4.1 . Requisitos para a realização do inventário extrajudicial

Nas palavras de César Fiuza "Inventário é, pois, processo judicial pelo qual se apura o ativo e o passivo da herança, a fim de se chegar à herança líquida (ativo menos passivo). Esta herança líquida, que se apura após o pagamento das dívidas e recebimento dos créditos, será, então, partilhada entre os herdeiros” (2004, p. 952).

Havendo testamento ou interessado incapaz, proceder-se-á ao inventário judicial; se todos forem capazes e concordes, poderá fazer-se o inventário e a partilha por escritura pública, a qual constituirá título hábil para o registro imobiliário (Art. 982 do Código de Processo Civil, com redação dada pela Lei nº 11.441/07).

Dessa forma, são requisitos para que o inventário seja realizado extrajudicialmente, por meio de escritura pública em Tabelião de Notas, que (i) todos os herdeiros sejam capazes; (ii) o autor da herança não tenha deixado testamento e (iii) haja acordo entre os herdeiros quanto a partilha de bens.

Neste sentido, Sílvio de Salvo Venosa aduz que "persiste a necessidade de inventário judicial se houver testamento ou interessado incapaz. No testamento, há interesse público para seu exame e, havendo incapaz, há que se assegurar sua plena proteção" (VENOSA, 2008).

Existe uma corrente doutrinária que se manifesta no sentido de que o inventário só será obrigatoriamente judicial se o de cujus deixar testamento contendo disposições de ordem patrimonial. Se existir testamento com disposições apenas pessoais, abrir-se-á a possibilidade de que o inventário seja feito pela via administrativa, não obstante a existência daquele.

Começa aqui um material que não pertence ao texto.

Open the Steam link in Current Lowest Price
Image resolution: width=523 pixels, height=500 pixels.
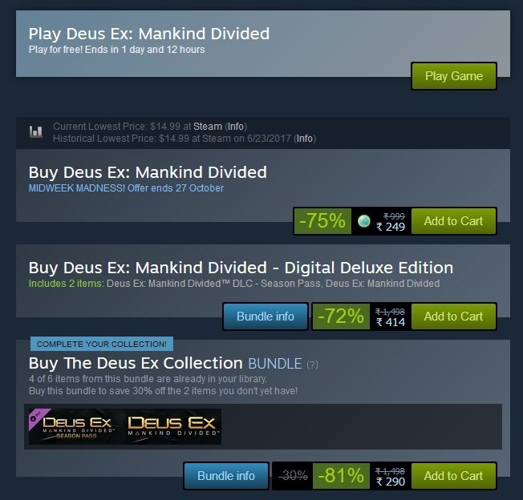(x=208, y=127)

Esta corrente possui entre seus defensores a professora Maria Helena Diniz, que leciona serem requisitos do regime notarial na sucessão causa mortis: a) todos os interessados sejam maiores e capazes ou emancipados; b) a sucessão seja legítima, pois o de cujus não pode ter deixado testamento contendo disposições de ordem patrimonial. Logo, nada obsta a que o inventário se dê administrativamente, se o testamento por ele feito contiver disposições pessoais, p. ex., emancipação de filho; reconhecimento de prole ou de união estável; instituição de tutor testamentário (CC, art. 1.729, parágrafo único) ou de bem de família convencional (CC, art. 1.711); revogação de testamento anterior, para que sejam aplicáveis as normas da sucessão legítima [...] (DINIZ, 2009).

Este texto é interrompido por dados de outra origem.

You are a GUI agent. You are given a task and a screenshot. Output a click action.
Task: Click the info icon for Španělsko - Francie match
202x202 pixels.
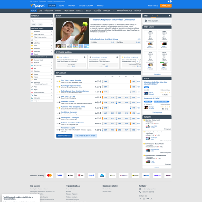[100, 102]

Vale relembrar que, tal como na separação e divórcio extrajudicial, as escrituras públicas de inventário e partilha também não dependem de homologação judicial e são títulos hábeis para o registro civil e o registro imobiliário, para a transferência de bens e direitos, bem como para promoção de todos os atos necessários à materialização das transferências de bens e levantamento de valores – DETRAN, Junta Comercial, Registro Civil de Pessoas Jurídicas, instituições financeiras, companhias telefônicas, etc.(art. 3ºda Resolução CNJ n.º 35/2007).

4.2. Do Prazo e possibilidade de desistência do inventário judicial

O artigo 983, do CPC determina que o prazo para abertura de inventário é de 60 dias. Todavia, o referido artigo, trata tão somente da penalidade de ordem fiscal, que caso não seja respeitado o respectivo prazo de 60 dias – contados a partir da data do óbito do autor da herança – haverá a aplicação de multa sobre o valor do imposto, além de correção monetária e juros de mora.

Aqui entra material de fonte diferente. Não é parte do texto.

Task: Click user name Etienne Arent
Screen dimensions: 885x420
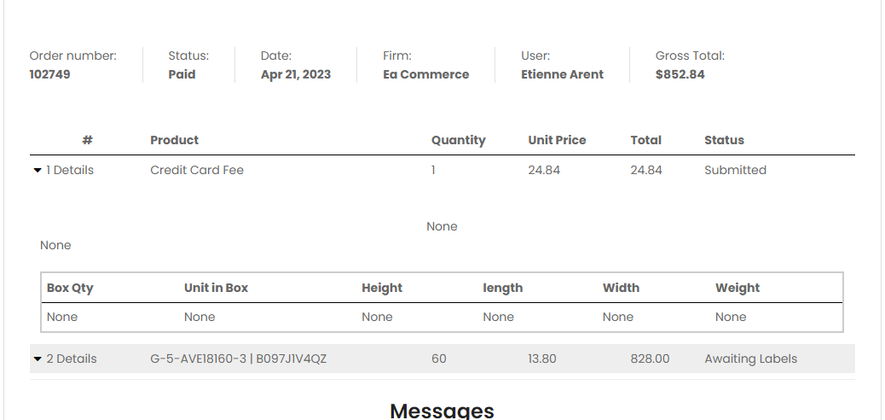Action: [x=562, y=74]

O artigo 31 da Resolução do Conselho Nacional de Justiça determina que “a escritura pública de inventário e partilha pode ser lavrada a qualquer tempo, cabendo ao tabelião fiscalizar o recolhimento de eventual multa, conforme previsão em legislação tributária estadual e distrital específicas.”

É facultada aos interessados a opção pela via judicial ou extrajudicial; podendo ser solicitada, a qualquer momento, a suspensão, pelo prazo de 30 dias, ou a desistência da via judicial, para promoção da via extrajudicial, nos termos do artigo 2º da Resolução do Conselho Nacional.

4.3. Nomeação de responsável e indícios de fraude

É obrigatória a nomeação de interessado, na escritura pública de inventário e partilha, para representar o espólio, com poderes de inventariante, no cumprimento de obrigações ativas ou passivas pendentes, sem necessidade de seguir a ordem prevista no art. 990 do Código de Processo Civil. (art. 11 da Resolução 35/2007).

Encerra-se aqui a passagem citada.